First, new blog posts used to show up in people’s news feeds. Now, if someone is subscribed to a bunch of blogs, they simply get a notification that there are 32 new blog posts, and most don’t click on it. So while my average post on my Facebook Page has about 1000 impressions, anything posted by Networked Blogs has only about 40, because they’re not in news feeds anymore.
So I’ve gone back to manually posting my blog posts, and bingo, they’re back at 900 impressions again.
All of Facebook has gone wonky with the new changes, because you can’t count on being in news feeds anymore with the way we used to do it. You have to manually enter stuff. It’s harder, but it’s the only way for people to see it.
4. Remember that Engagement is the Key
If you want to keep people seeing your stuff, then they have to interact with you. They have to click a like button, or leave a comment, or follow a link that you posted. When they do this, Facebook counts them as being interested in you, and you’re more likely to be a “top story” in their news feed.
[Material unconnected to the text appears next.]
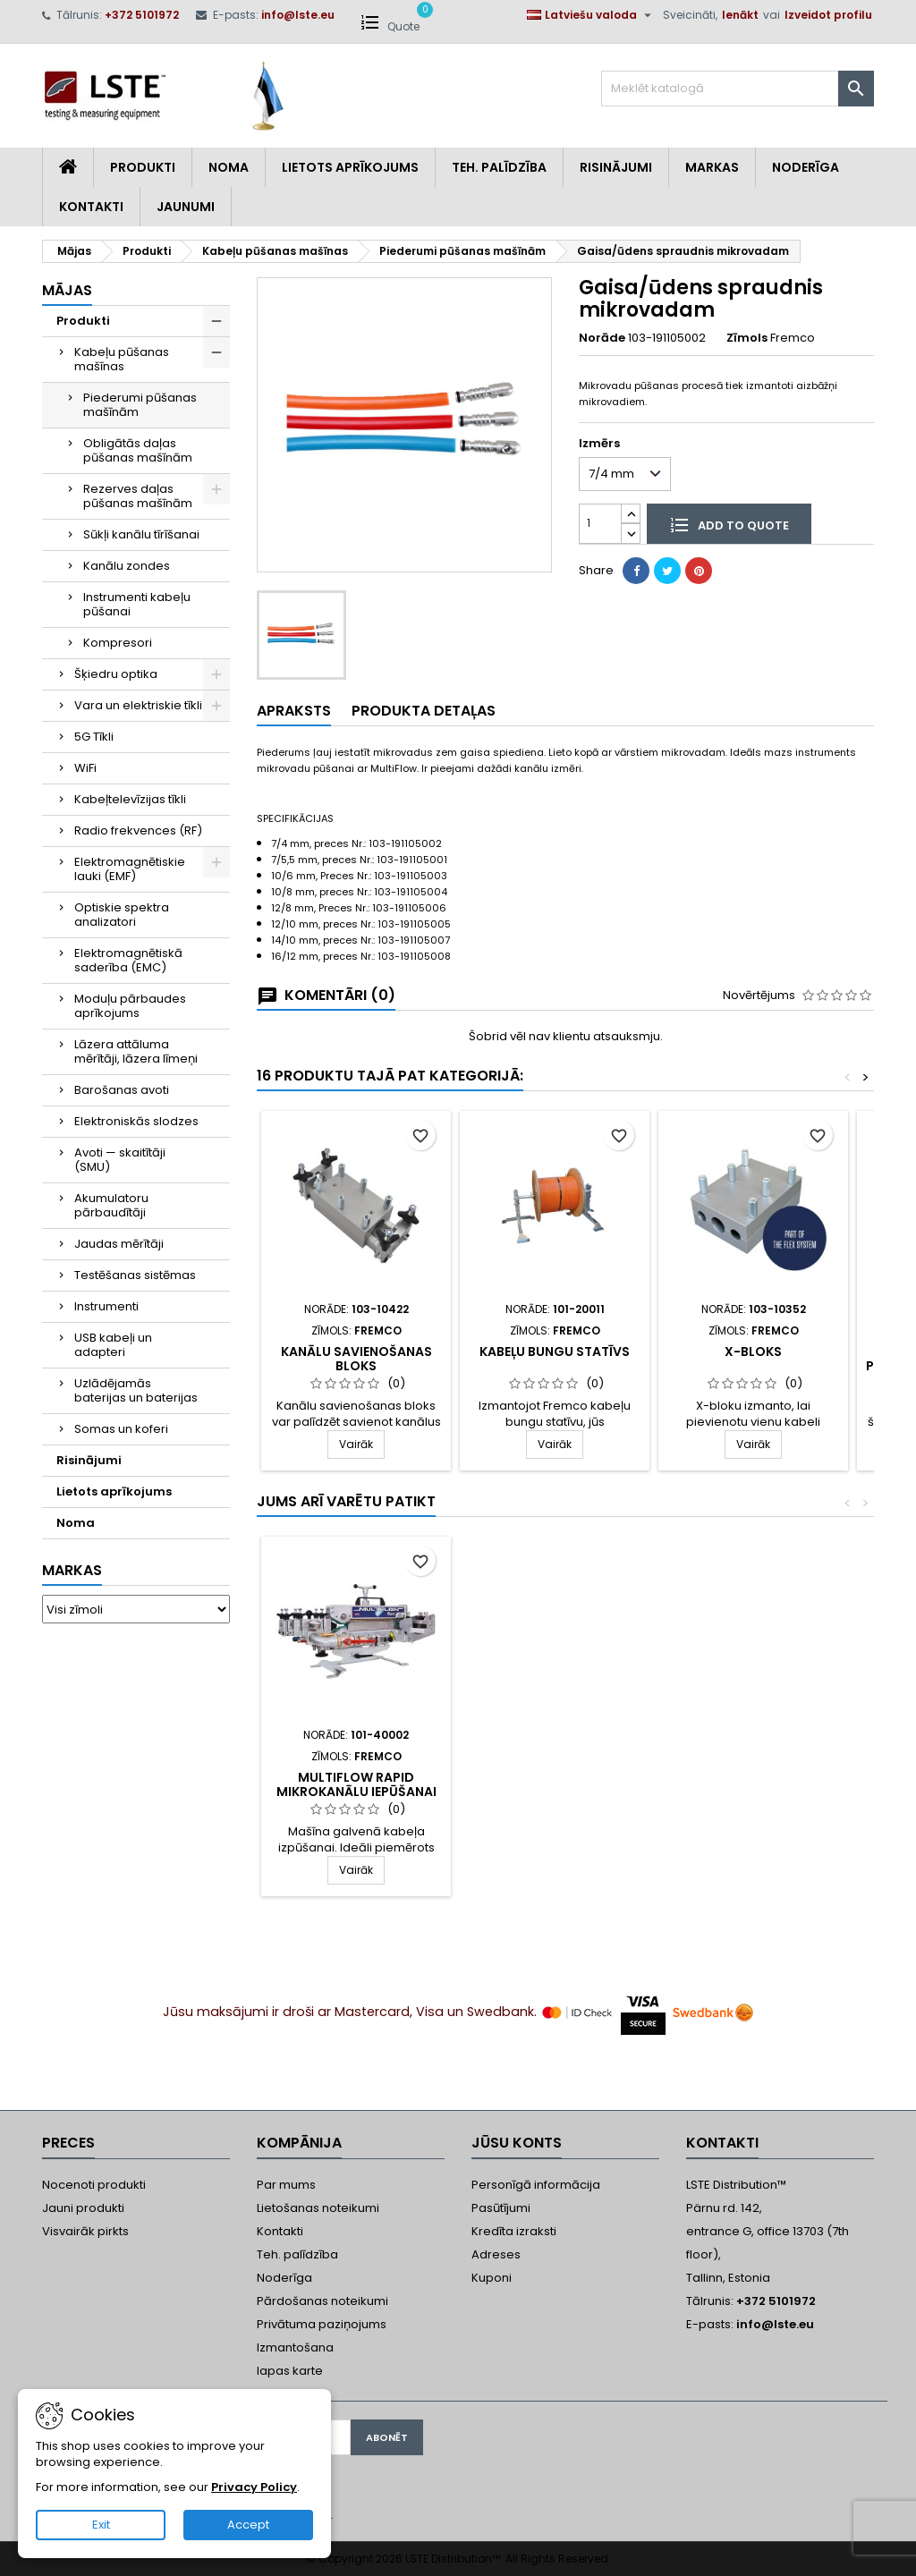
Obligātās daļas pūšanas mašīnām (137, 450)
Thus, the key to people seeing your stuff on Facebook is to post stuff that people are more likely to hit the “like” button about, or leave a comment. So ask a question every now and then. Post a pithy saying. Post a funny video or a funny status update, just so they will hit “like”.
When they hit “like”, that will then show up in all their friends’ ticker tape feed, the part that is now on the right hand side of the Facebook interface. And that may get you more traffic!
In sum, you should have a Facebook Page, but don’t ignore your personal profile, either. Lots of your friends won’t be fans of your page, so you should post in both. Just use lists to manage who sees what in your personal profile, and you won’t inundate people with too much information that isn’t helpful.
The most important part of keeping people interested in you, though, is the old truth that we can’t escape: post stuff that people actually find interesting and helpful. Do this, and people will interact with you, which will increase your visibility. Post only about yourself, and people will tune out.